Crew struck a match and lighted the bracket lamp on the wall over his desk, and gestured toward the chair beside his desk. His coat was off and his arms through his shirt sleeves looked thin and deceptively frail as he tossed Dave his sack of tobacco. Dave made a cigarette and returned the sack to Crew, who was tilted back in his chair, regarding the open doorway.
“What do you do now?” Crew said.
“I came to ask you that.”
Crew said bitterly, “I can arrest Virg Lea and get him time in the pen.
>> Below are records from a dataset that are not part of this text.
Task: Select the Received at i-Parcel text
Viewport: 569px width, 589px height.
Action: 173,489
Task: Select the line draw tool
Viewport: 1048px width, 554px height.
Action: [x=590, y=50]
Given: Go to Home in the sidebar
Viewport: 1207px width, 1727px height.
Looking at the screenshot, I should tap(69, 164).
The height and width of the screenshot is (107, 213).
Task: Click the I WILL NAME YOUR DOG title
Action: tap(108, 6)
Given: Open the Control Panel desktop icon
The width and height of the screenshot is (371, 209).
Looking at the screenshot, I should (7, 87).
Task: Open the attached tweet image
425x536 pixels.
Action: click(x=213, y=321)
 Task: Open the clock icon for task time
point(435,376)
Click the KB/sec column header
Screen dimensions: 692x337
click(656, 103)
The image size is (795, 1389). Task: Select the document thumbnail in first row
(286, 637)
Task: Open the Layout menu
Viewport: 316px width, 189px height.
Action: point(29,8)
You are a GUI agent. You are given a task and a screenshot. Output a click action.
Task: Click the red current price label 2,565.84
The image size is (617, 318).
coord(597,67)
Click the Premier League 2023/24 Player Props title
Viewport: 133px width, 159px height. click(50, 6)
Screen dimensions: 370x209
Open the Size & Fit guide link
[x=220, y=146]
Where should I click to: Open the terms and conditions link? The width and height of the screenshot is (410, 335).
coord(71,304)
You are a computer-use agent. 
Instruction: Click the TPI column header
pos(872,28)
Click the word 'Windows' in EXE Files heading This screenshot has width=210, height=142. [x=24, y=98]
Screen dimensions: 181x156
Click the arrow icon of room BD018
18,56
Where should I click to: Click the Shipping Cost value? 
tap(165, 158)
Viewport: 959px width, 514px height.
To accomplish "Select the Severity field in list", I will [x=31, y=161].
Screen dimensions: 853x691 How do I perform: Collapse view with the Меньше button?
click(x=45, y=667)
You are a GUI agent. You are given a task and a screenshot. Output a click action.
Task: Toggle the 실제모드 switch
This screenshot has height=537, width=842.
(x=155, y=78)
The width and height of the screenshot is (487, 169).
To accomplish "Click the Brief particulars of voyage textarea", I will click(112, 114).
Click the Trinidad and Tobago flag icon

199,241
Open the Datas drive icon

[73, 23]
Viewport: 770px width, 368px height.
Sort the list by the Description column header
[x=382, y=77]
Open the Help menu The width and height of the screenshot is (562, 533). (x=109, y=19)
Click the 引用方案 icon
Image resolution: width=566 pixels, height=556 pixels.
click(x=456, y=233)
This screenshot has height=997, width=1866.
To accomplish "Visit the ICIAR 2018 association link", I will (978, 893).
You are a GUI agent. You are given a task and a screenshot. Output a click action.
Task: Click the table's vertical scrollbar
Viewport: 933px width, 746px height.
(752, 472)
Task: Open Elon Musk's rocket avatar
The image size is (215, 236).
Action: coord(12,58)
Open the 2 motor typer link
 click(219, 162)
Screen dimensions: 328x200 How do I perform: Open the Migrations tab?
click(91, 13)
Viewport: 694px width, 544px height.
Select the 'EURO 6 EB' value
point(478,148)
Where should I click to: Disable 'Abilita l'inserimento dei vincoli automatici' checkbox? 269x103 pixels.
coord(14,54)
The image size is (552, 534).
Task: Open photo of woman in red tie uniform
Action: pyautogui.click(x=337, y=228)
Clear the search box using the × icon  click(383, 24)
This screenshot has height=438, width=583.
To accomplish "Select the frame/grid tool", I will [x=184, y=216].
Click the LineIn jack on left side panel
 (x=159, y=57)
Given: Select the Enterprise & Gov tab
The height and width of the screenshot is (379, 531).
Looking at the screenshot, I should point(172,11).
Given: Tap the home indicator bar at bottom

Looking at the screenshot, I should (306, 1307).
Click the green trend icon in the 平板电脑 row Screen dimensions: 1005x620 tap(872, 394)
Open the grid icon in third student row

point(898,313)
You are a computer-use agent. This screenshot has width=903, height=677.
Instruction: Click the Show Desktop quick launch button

That satisfy you?”
“No.”
“I’ll kick Ben off 66.”
“He’s off.”
Crew spread his thin hands and let them drop to his knees. “You don’t want to talk to me.”
Dave studied the end of his cigarette. “They’ll be packin’ Virg Lea’s body in to you some day soon.”
“Naturally,” Crew said dryly.
“What’ll you do about that?”
“Nothin’.”
The two of them exchanged an understanding look, and then Jim Crew murmured, “It’s the ones they tote in afterward I’ll get curious about.”
“How curious?”
“Real curious,” Crew drawled. “I’ll earn my pay.”
“I never doubted that,” Dave said soberly. He came to his feet and went almost to the door and threw his cigarette out into the night and said idly, “I’m short a hand, Jim,” and glanced over at Crew.
Crew smiled thinly and said, “Considering my age, that’s a compliment.”
Dave grinned too. “I’m not buyin’ a horse. I won’t look at your teeth.”
Crew almost laughed then, and he shook his head slowly. “Not yet, son.” He was silent a long moment, and then said carelessly, “I don’t like your crew, Dave.”
“I don’t either.”
“You better tell ’em,” Crew said, “that I’m playin’ this one by the book. They better believe it.”